- INSTRUCTIONS TO FOLLOW:
Before writing anything, find the line that contains "Given: Click the @Polymarket handle in quote", then retype the entries below exactly from their first line through that one, without pictures.

- SUPPLIED INFORMATION:
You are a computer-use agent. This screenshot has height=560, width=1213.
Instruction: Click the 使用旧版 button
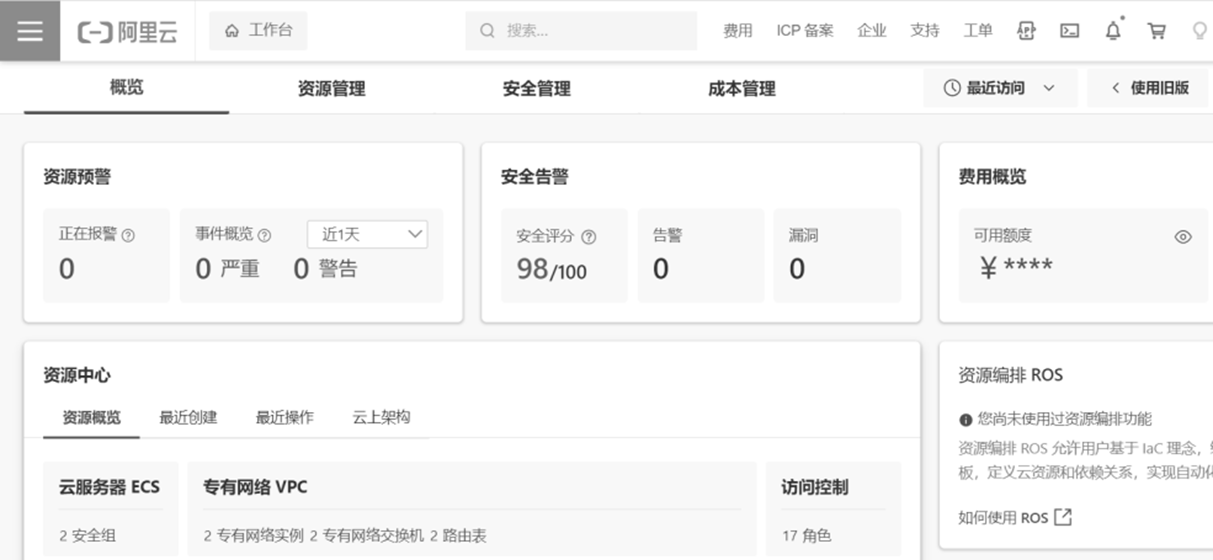(x=1150, y=88)
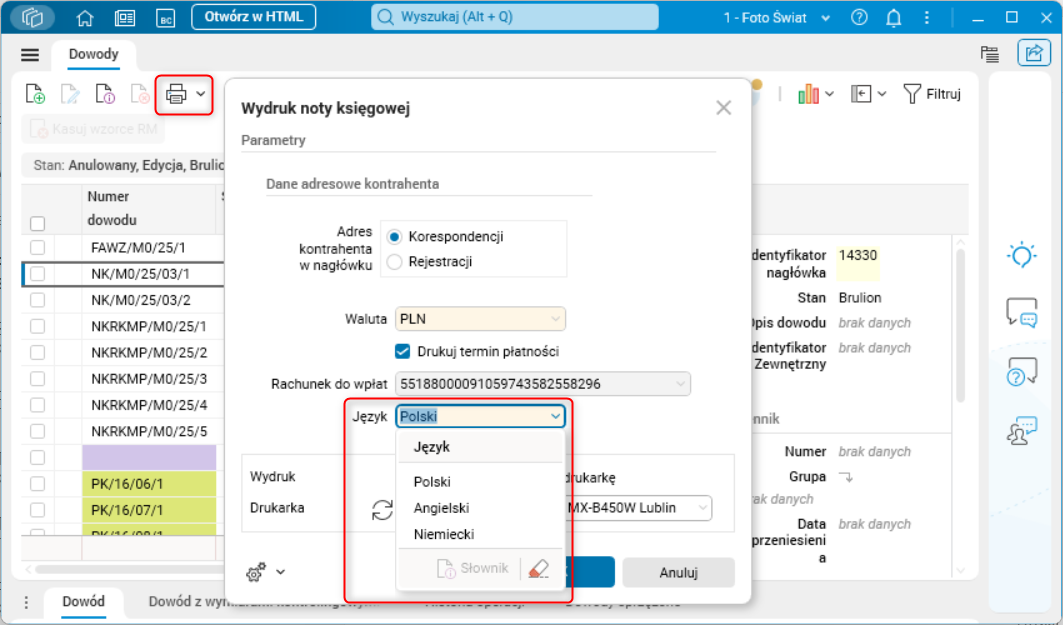Click the refresh icon in the Drukarka section
The width and height of the screenshot is (1063, 625).
coord(381,509)
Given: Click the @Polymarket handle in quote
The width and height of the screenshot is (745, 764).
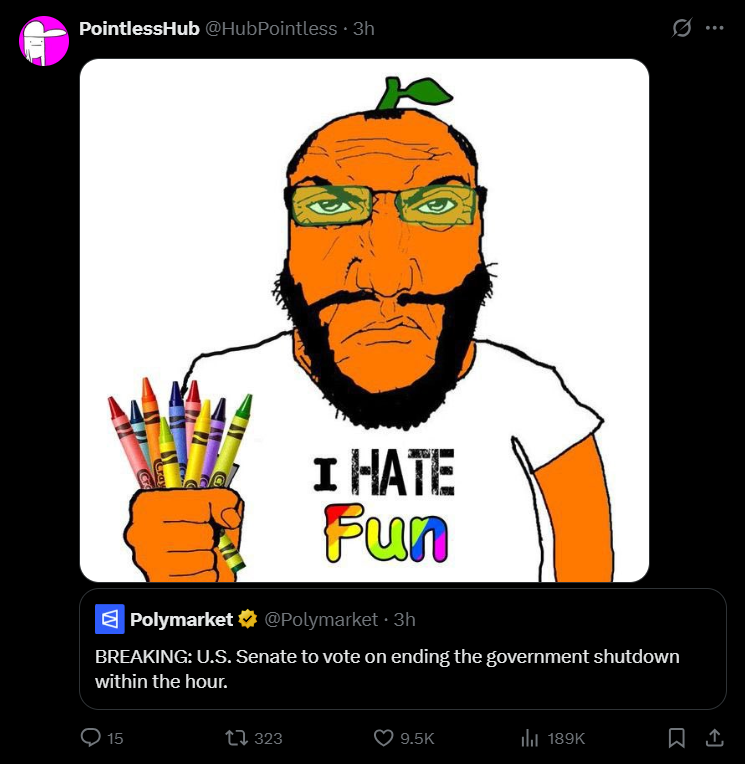Looking at the screenshot, I should 321,619.
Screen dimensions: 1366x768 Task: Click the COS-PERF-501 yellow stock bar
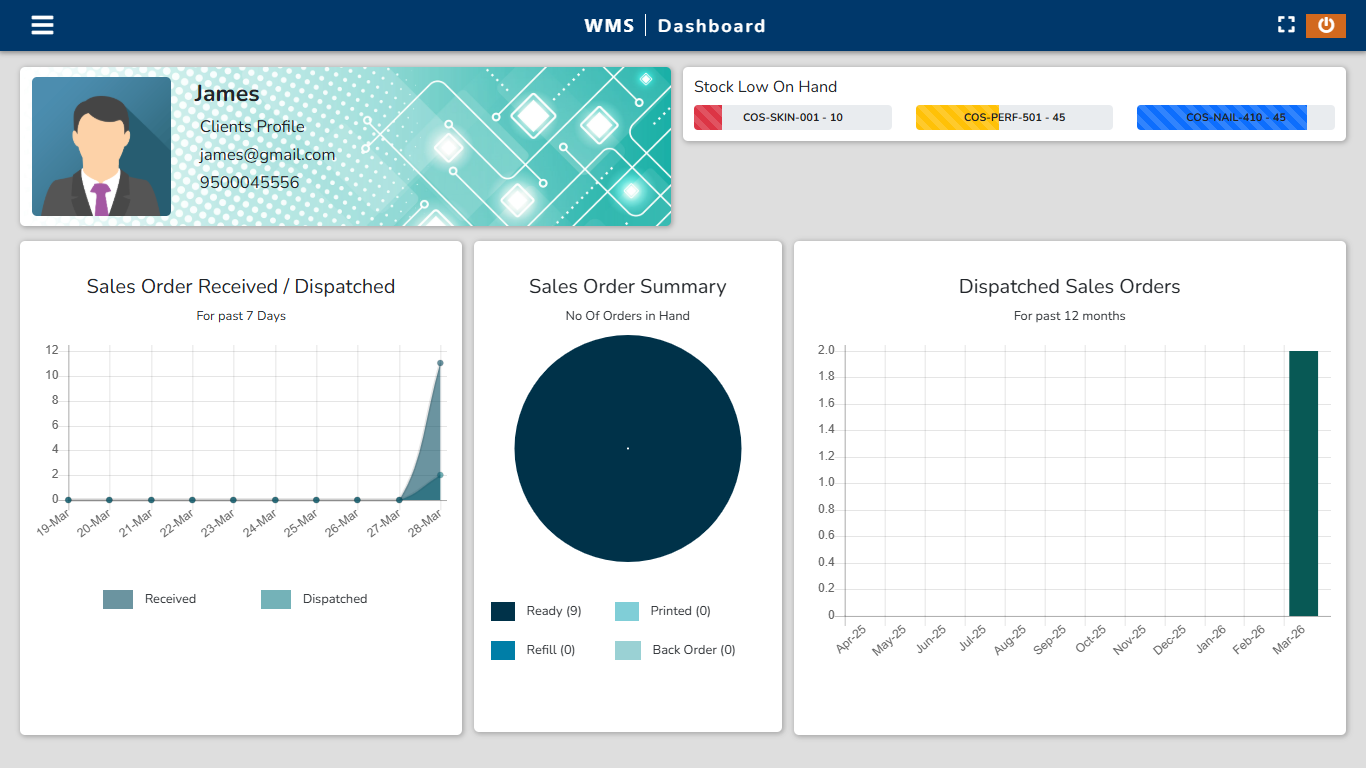pos(1014,118)
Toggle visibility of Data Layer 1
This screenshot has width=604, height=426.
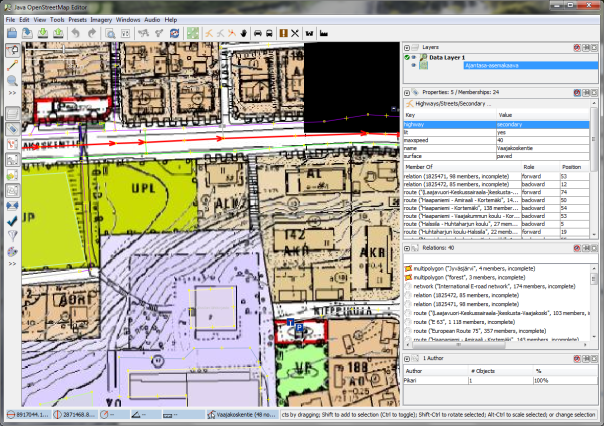tap(414, 58)
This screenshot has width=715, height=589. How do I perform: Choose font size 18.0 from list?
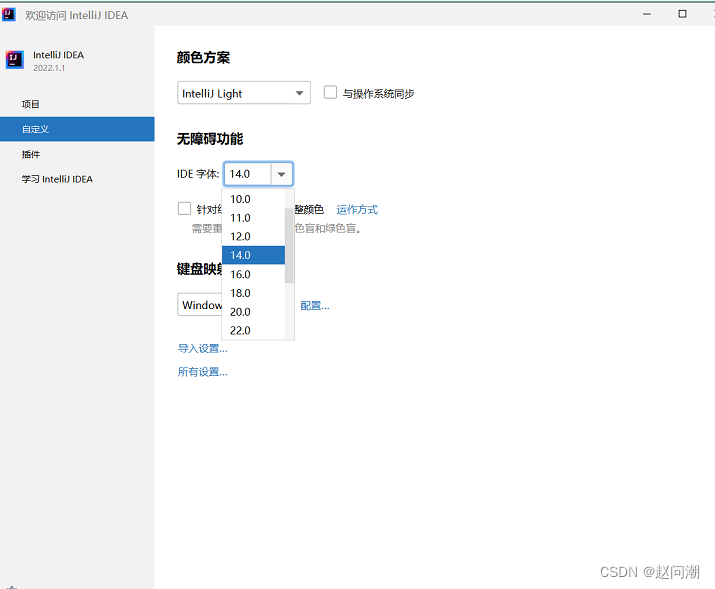(241, 293)
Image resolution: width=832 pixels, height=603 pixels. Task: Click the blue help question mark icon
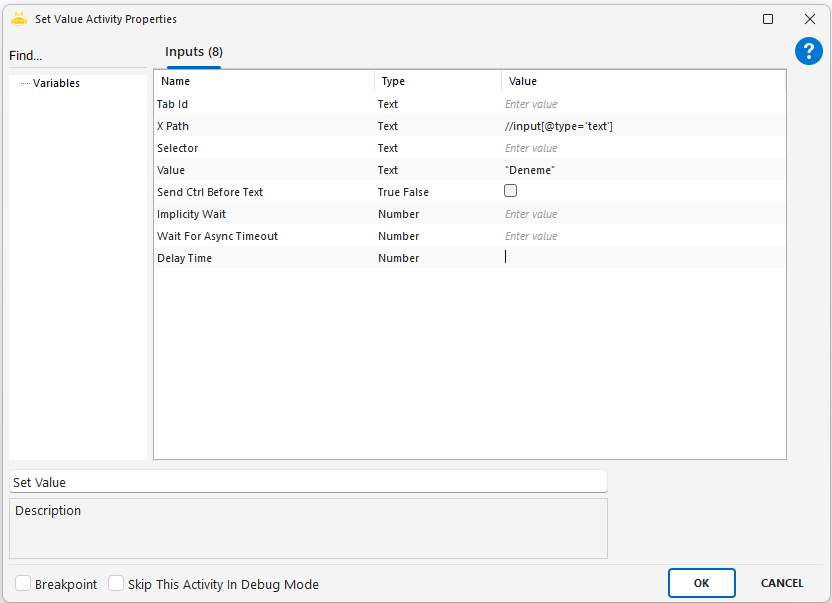(x=808, y=52)
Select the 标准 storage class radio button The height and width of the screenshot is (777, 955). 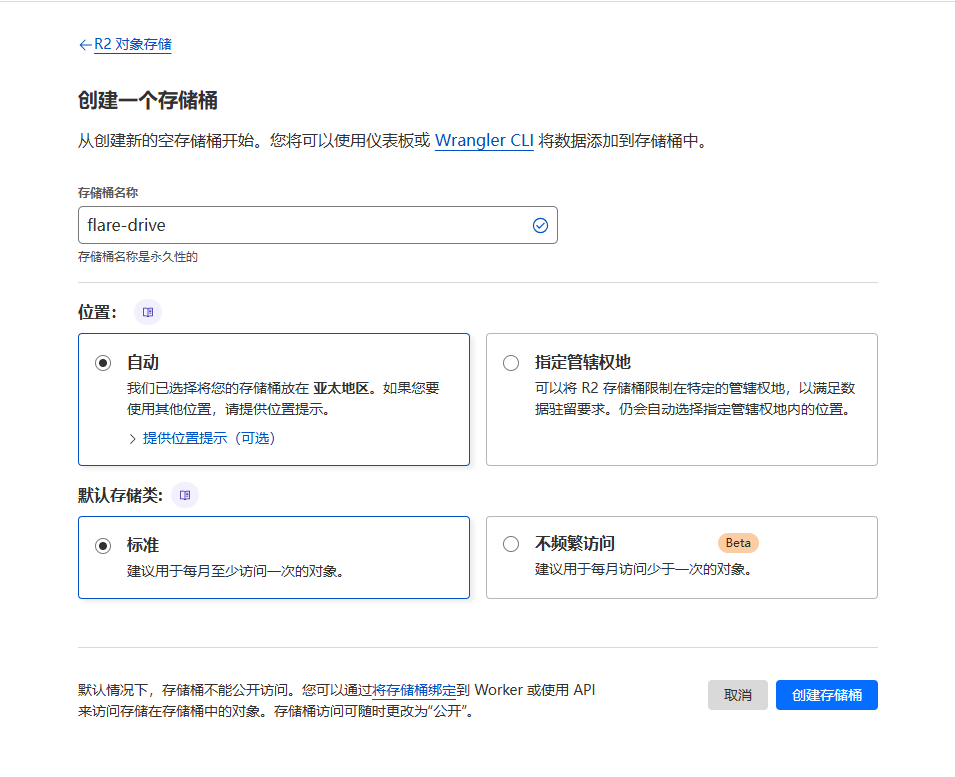click(103, 545)
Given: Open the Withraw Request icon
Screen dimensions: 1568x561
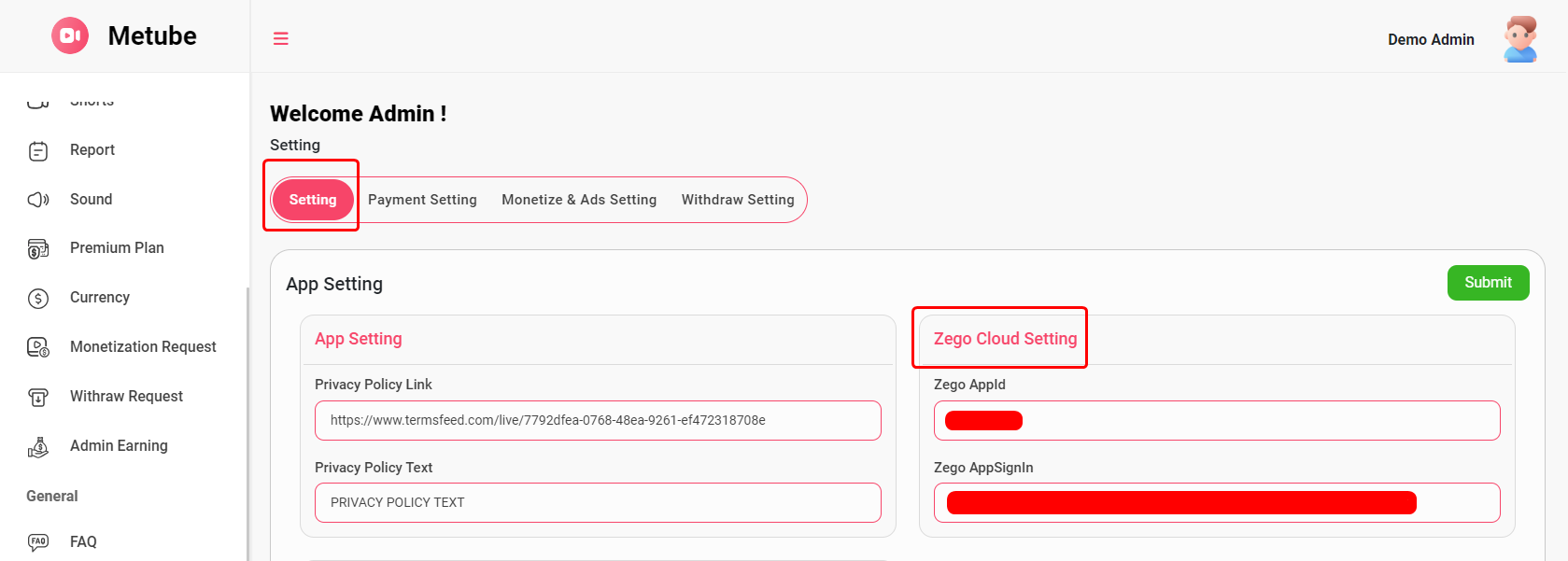Looking at the screenshot, I should pos(38,397).
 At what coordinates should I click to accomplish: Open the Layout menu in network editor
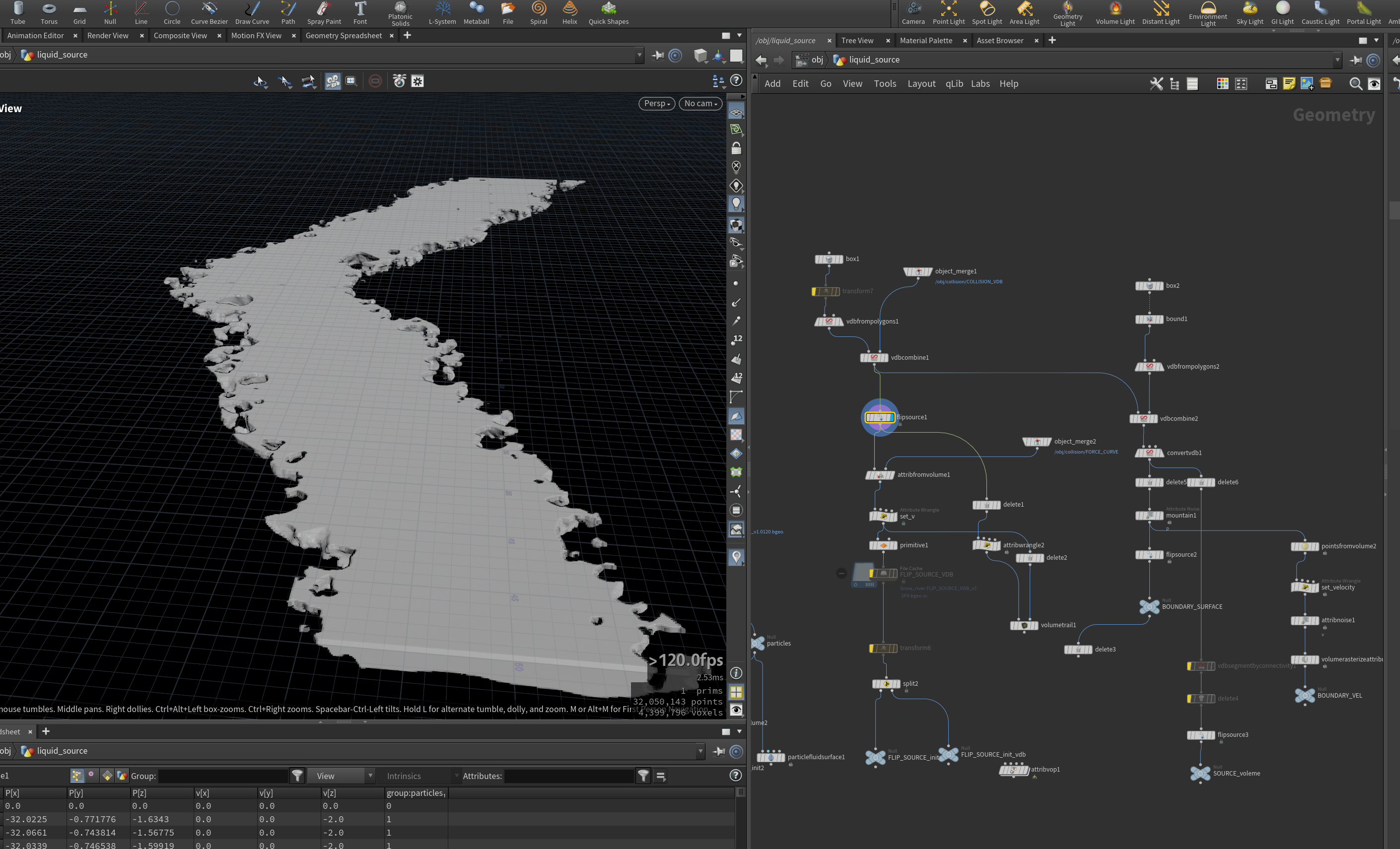(921, 83)
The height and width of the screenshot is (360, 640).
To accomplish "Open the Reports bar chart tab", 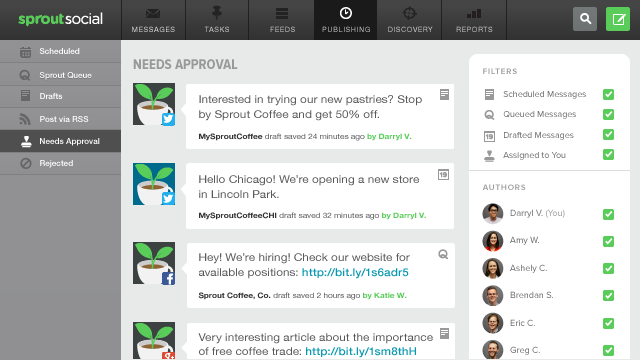I will [x=474, y=20].
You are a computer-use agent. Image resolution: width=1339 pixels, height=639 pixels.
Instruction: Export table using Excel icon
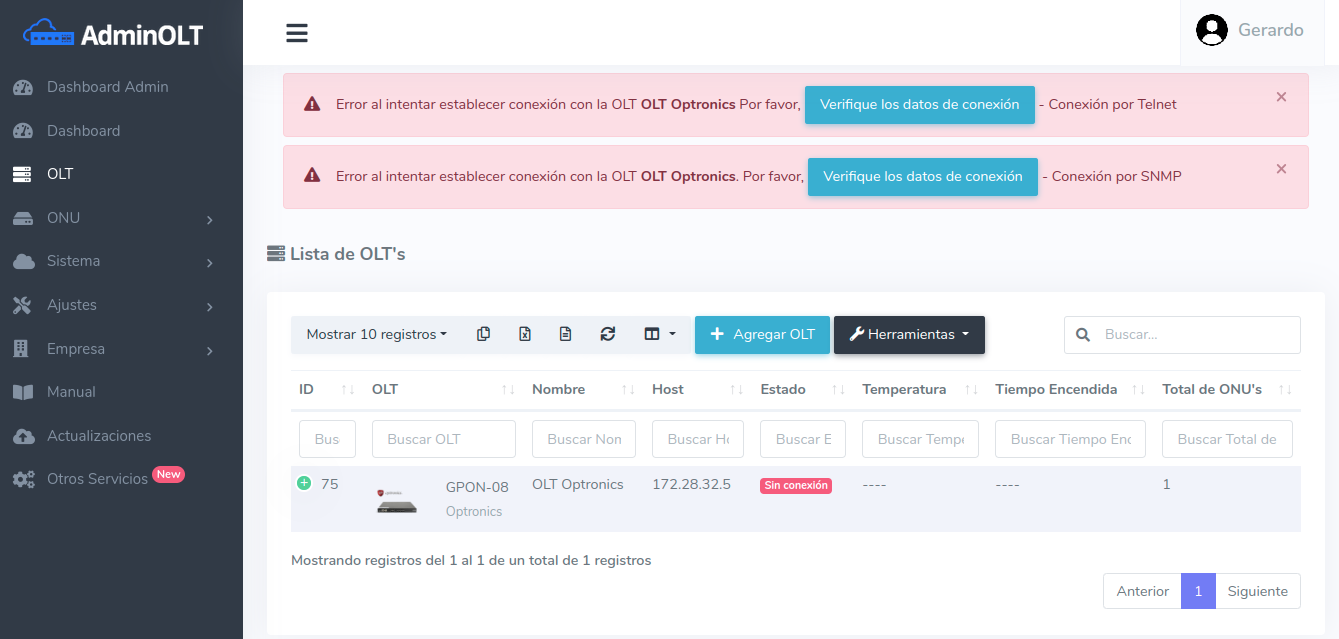pyautogui.click(x=525, y=335)
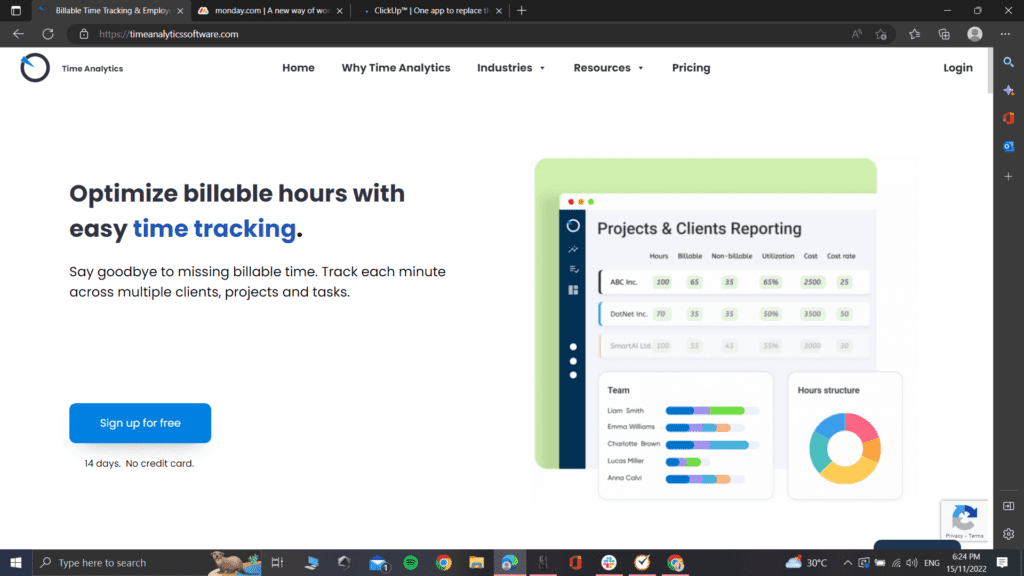Open the volume icon in the system tray
Screen dimensions: 1024x576
pos(909,562)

- EXERCISE RESULT:
You are a computer-use agent. This screenshot has height=560, width=1213.
Instruction: Click the 使用旧版 button
(x=1150, y=88)
Click the refresh icon in the Drukarka section
The width and height of the screenshot is (1063, 625).
coord(381,509)
Given: Click the @Polymarket handle in quote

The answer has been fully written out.